Apparaît non seulement l’air du temps “au milieu des années deux-mille”, mais ce qui le comprime et oppresse la possibilité même qu’il y ait du sens. L’ombre qui le traverse devient une force dont les cendres brûlent : le redépart d’un feu est toujours possible, car l’écriture résiste dans le chant d’une telle prose où le fond d’émission humaine continue.
Elle nous dispose à regarder non seulement le narrateur mais à affronter le réel souffrant dans lequel nous nous retrouvons.
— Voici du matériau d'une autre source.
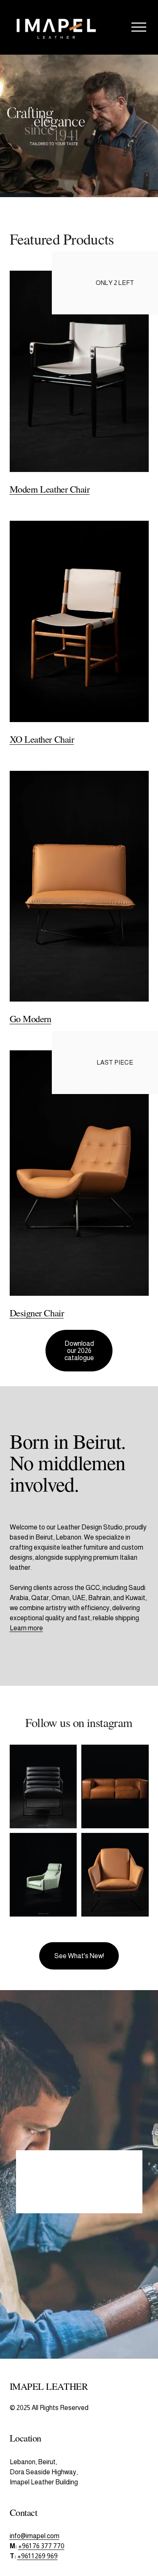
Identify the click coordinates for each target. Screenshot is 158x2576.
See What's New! (79, 1955)
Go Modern (30, 1018)
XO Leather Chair (42, 739)
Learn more (26, 1628)
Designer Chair (37, 1312)
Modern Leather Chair (50, 489)
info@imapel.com (34, 2535)
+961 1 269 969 (37, 2556)
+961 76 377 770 (41, 2546)
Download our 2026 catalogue (79, 1350)
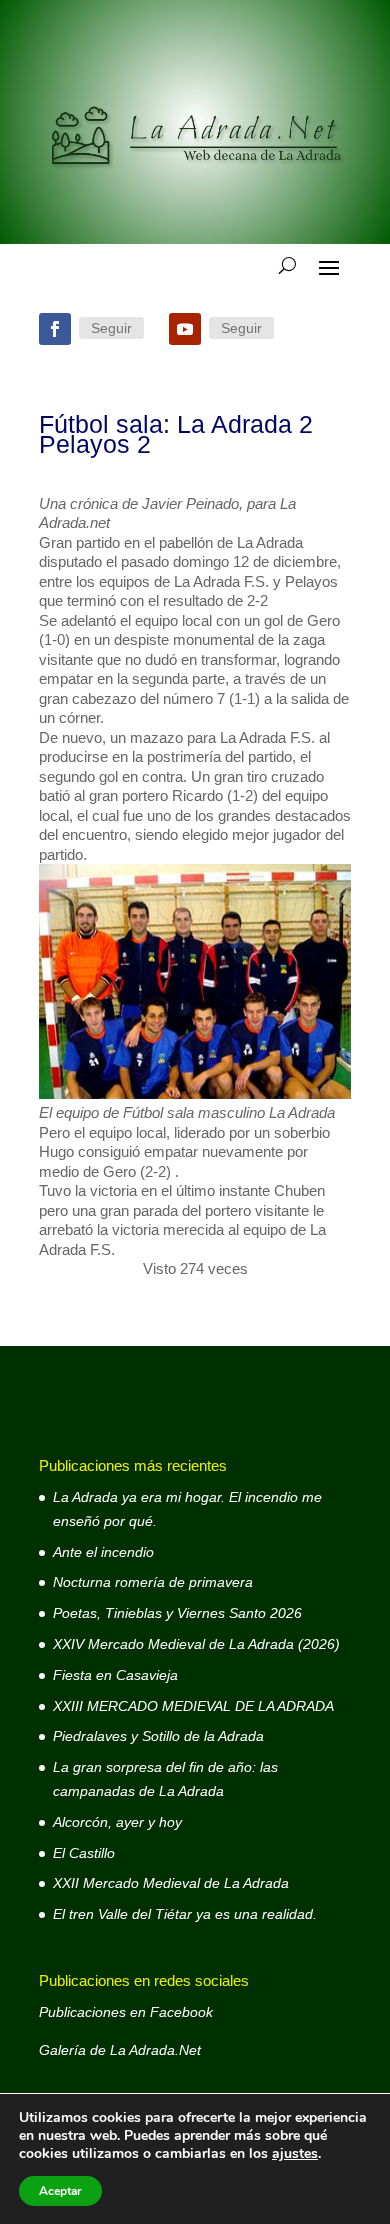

Car il y a bien des échos entre ce que dit le héros et ce que nous avons pu éprouver dans un monde où les nantis font la loi.
L’humiliation du narrateur engendre ainsi une affirmation qui ne bascule pas dans la négation parce que le texte crée l’exposition absolue du langage à lui-même de même qu’une disposition absolue du langage au monde. Si bien que celui qui se dit incapable de passer à l’acte, en un tel soliloque, ré-articule l’existence. Un tel “ratage” demeure épique par effet de la prose magiquement exemptée d’une tendance aux significations vagues.
Le langage reste une veille en un pouvoir formateur de la résonance au sein même du chaos qu’Andreani remue. Et ce, pour reprendre pied et existence.
jean-paul gavard-perret
Pierre Andreani, Monologue à la lanterne, Editions Douro, coll. Bleue Turquin, Paris, 2021, 84 p. — 16,00 €.